Retinopathy of prematurity also known as ROP and Terry syndrome is an eye disorder that affects babies that are born prematurely or babies which have been in intensive neonatal care in which oxygen therapy has been used due to the lungs not being fully developed. In this disorder the blood vessels in the retina are not fully or properly developed due to the early birth or before 31 weeks.
HOW IS ROP DIAGNOSED?
Ophthalmologists perform specialized tests to diagnose ROP in infants. ROP screening does not begin until the infant is four to nine weeks old. The International classification of ROP divides the ROP into 5 stages. Stages 1 and 2 do not cause blindness, while other stages may lead to blindness if left untreated.

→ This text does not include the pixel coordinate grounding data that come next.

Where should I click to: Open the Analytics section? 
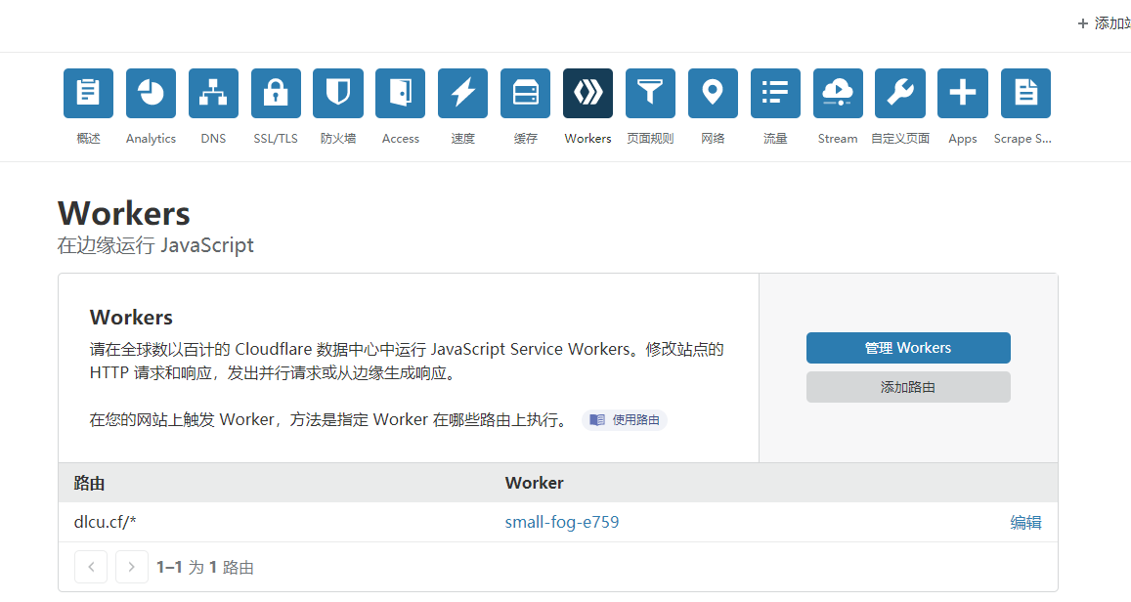click(x=151, y=93)
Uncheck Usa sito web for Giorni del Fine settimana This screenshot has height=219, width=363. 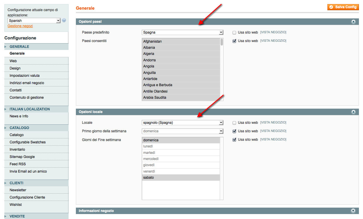[234, 140]
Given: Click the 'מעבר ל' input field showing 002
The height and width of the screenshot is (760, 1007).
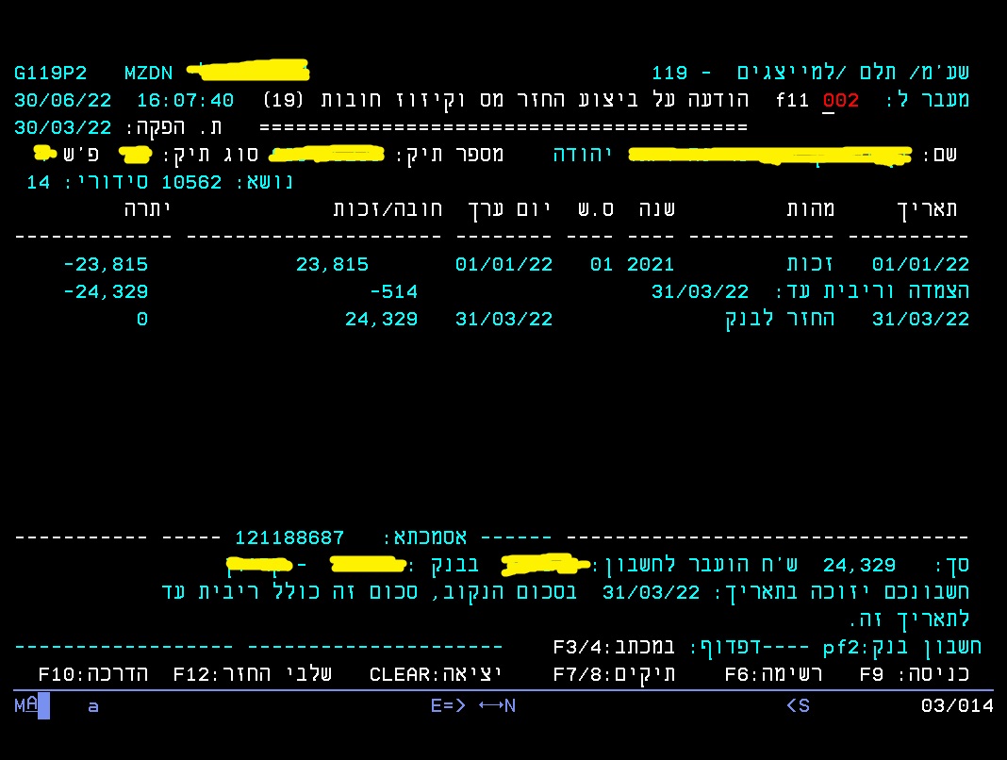Looking at the screenshot, I should coord(840,100).
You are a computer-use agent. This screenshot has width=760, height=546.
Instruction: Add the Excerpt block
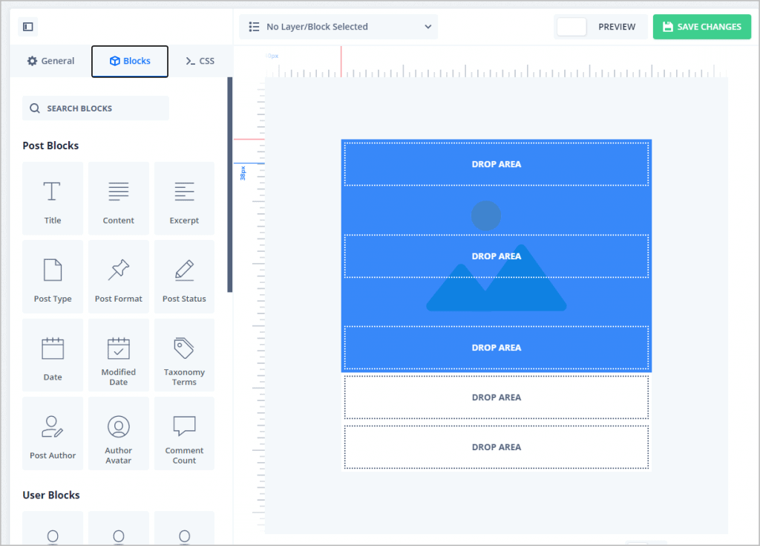(x=184, y=198)
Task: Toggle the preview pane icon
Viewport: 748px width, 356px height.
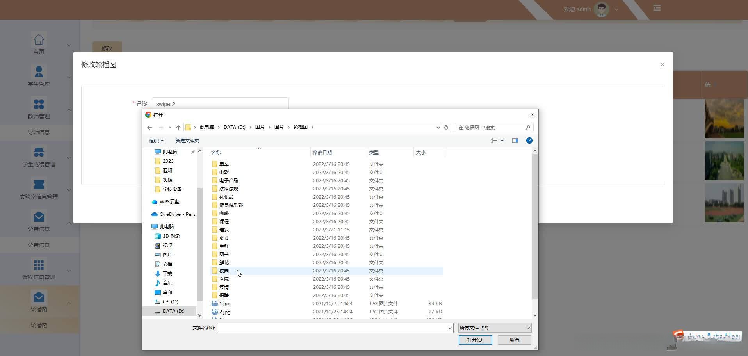Action: pos(515,141)
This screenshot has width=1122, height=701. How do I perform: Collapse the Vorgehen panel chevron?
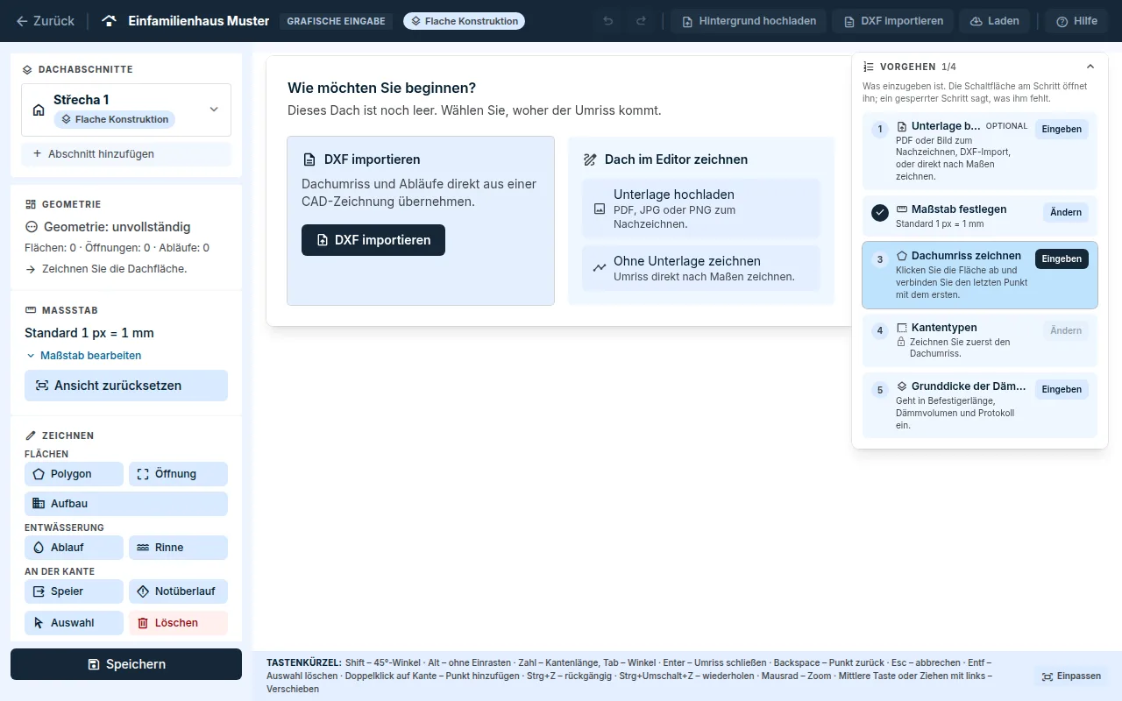[x=1090, y=67]
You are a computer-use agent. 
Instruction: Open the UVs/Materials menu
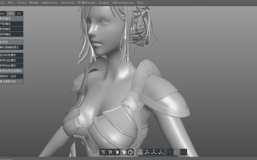click(x=86, y=3)
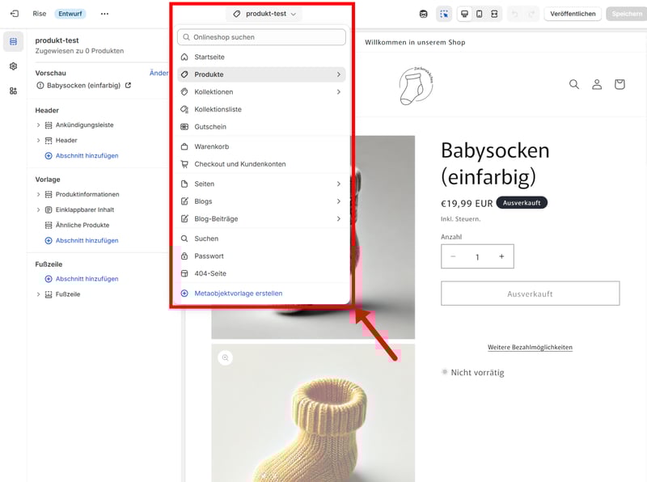Click the exit editor icon
This screenshot has height=482, width=647.
pos(14,14)
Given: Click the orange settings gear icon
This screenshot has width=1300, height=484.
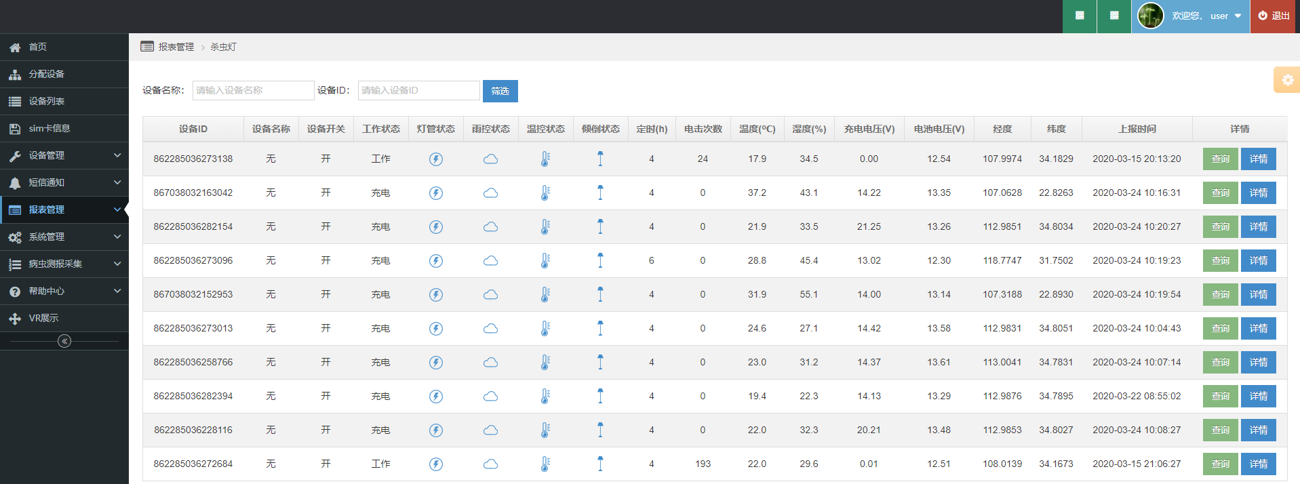Looking at the screenshot, I should pyautogui.click(x=1287, y=80).
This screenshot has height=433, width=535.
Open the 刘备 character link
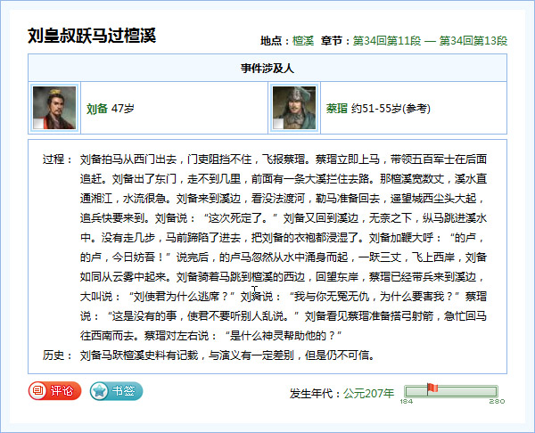point(96,109)
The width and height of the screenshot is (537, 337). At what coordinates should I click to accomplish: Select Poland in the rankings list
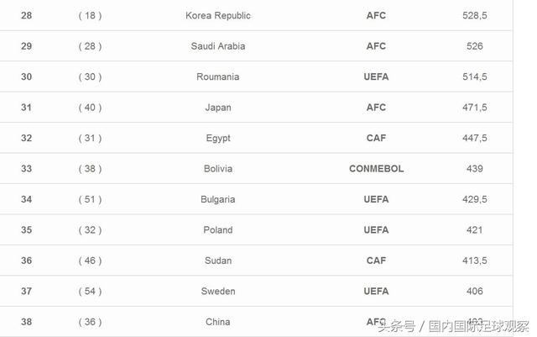(x=217, y=230)
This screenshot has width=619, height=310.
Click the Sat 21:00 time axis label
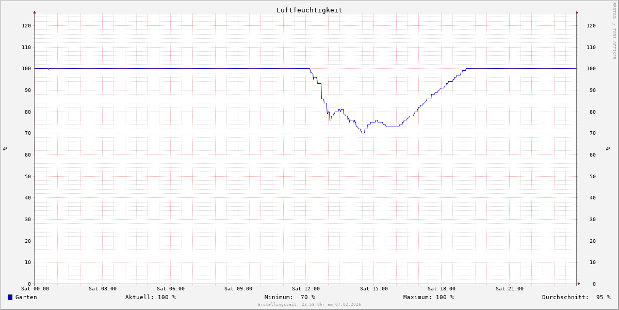509,289
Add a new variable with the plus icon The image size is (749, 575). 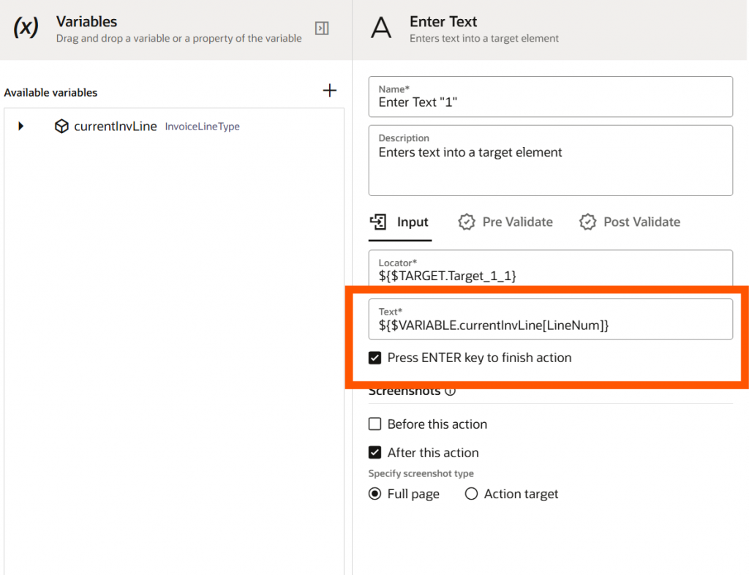[330, 91]
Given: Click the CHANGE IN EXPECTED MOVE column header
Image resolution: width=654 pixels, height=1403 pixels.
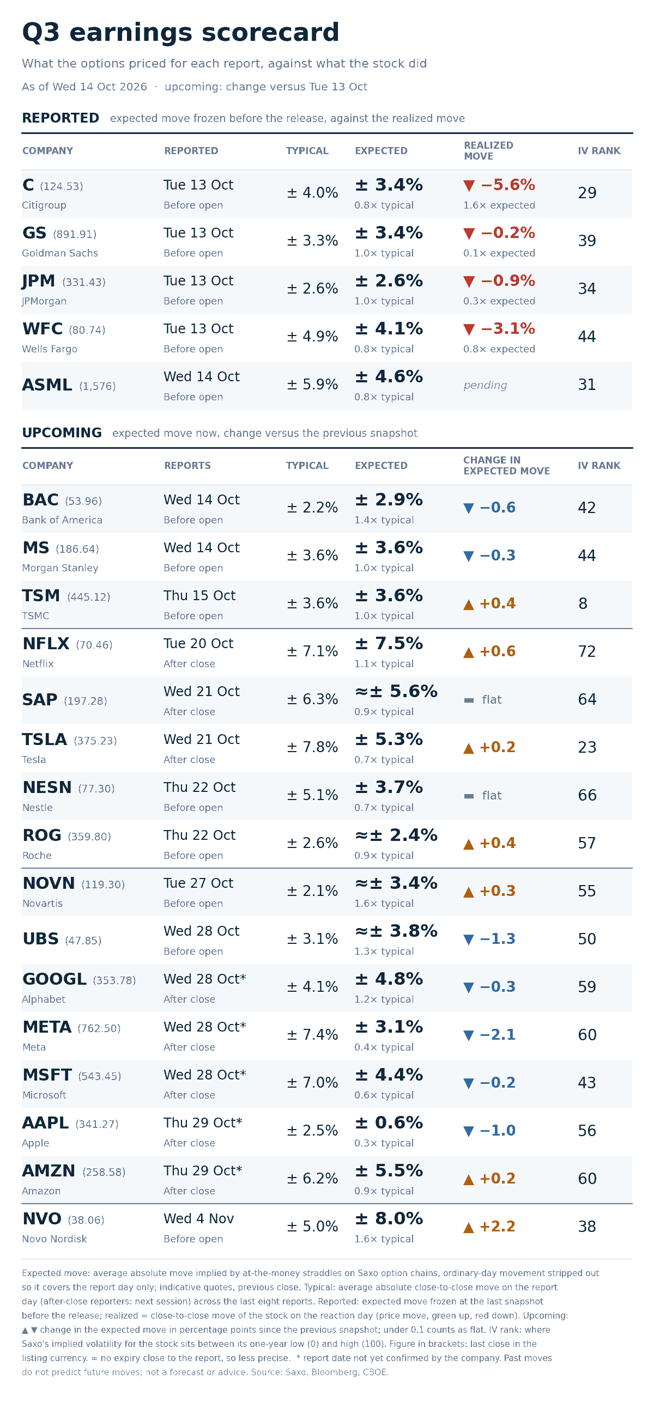Looking at the screenshot, I should pyautogui.click(x=506, y=466).
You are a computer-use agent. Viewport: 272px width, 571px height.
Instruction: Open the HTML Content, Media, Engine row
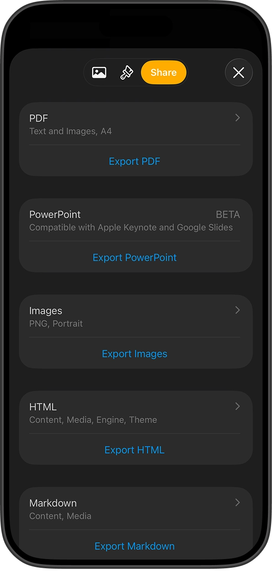click(x=136, y=412)
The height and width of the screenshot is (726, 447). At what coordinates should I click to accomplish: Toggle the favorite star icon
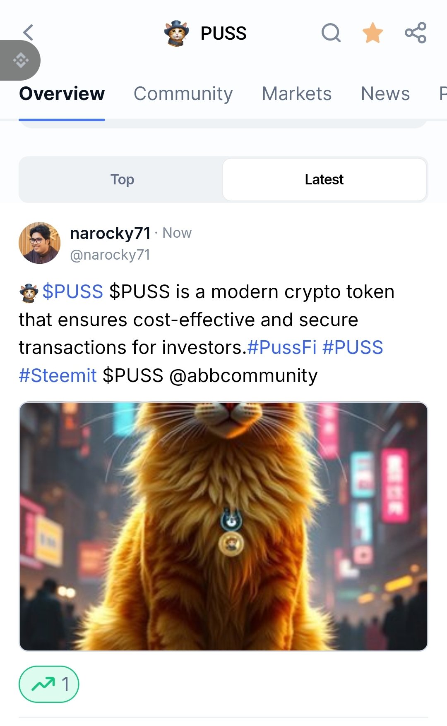pyautogui.click(x=373, y=33)
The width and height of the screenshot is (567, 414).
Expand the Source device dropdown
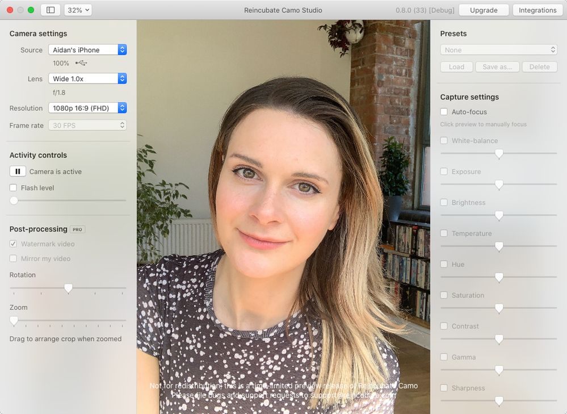coord(87,50)
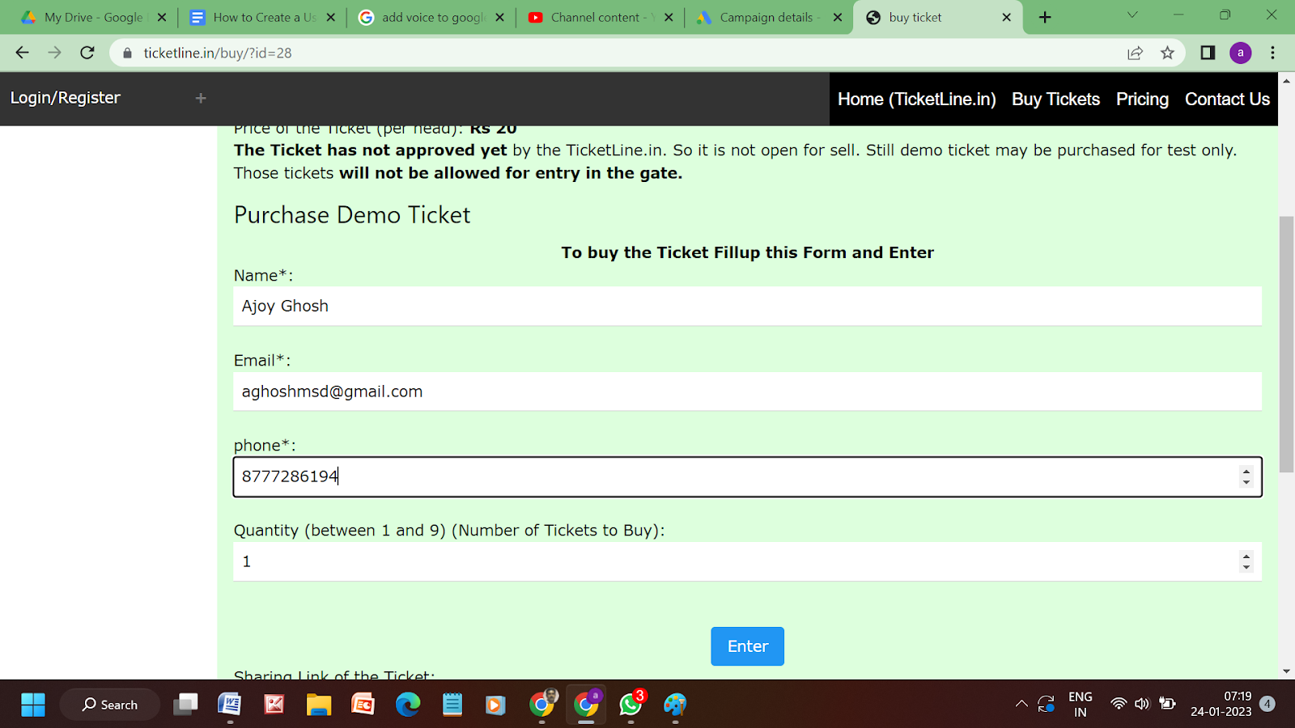Click into the Email input field
The image size is (1295, 728).
(747, 392)
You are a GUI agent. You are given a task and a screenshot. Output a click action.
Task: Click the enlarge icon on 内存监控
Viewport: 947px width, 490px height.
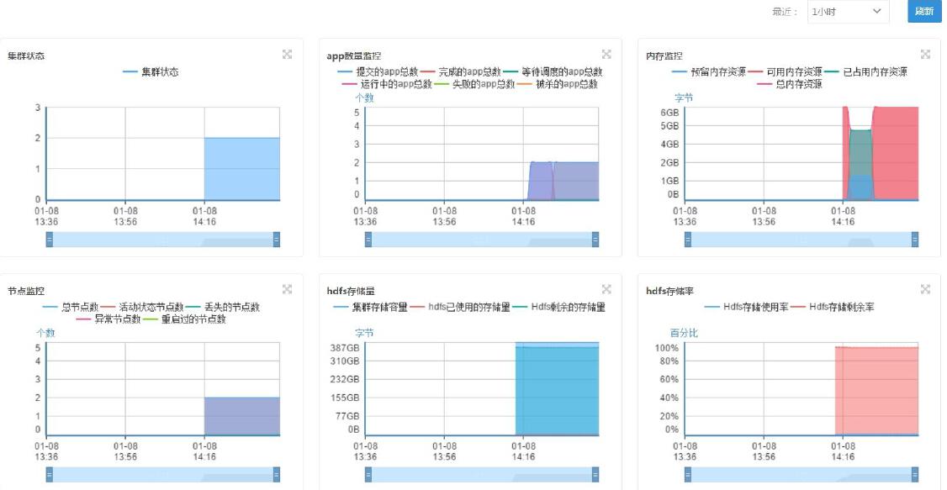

Ophthalmologists perform eye check up after dilating eye drops are administered
HOW IS ROP TREATED?
There are different approaches to treating this issue and Peripheral retinal ablation is the most common one. Certain other kinds of surgeries that are done here include Scleral buckling and/or vitrectomy surgery. Besides this, the child may also be given oral medicines like propranolol.
DID YOU KNOW?
This disease was first described in a premature baby in 1942. Between 1941–1953, over 12,000 babies worldwide were affected by it. Soul musician Stevie Wonder, actor Tom Sullivan, and jazz singer Diane Schuur are a few famous people who have the disease.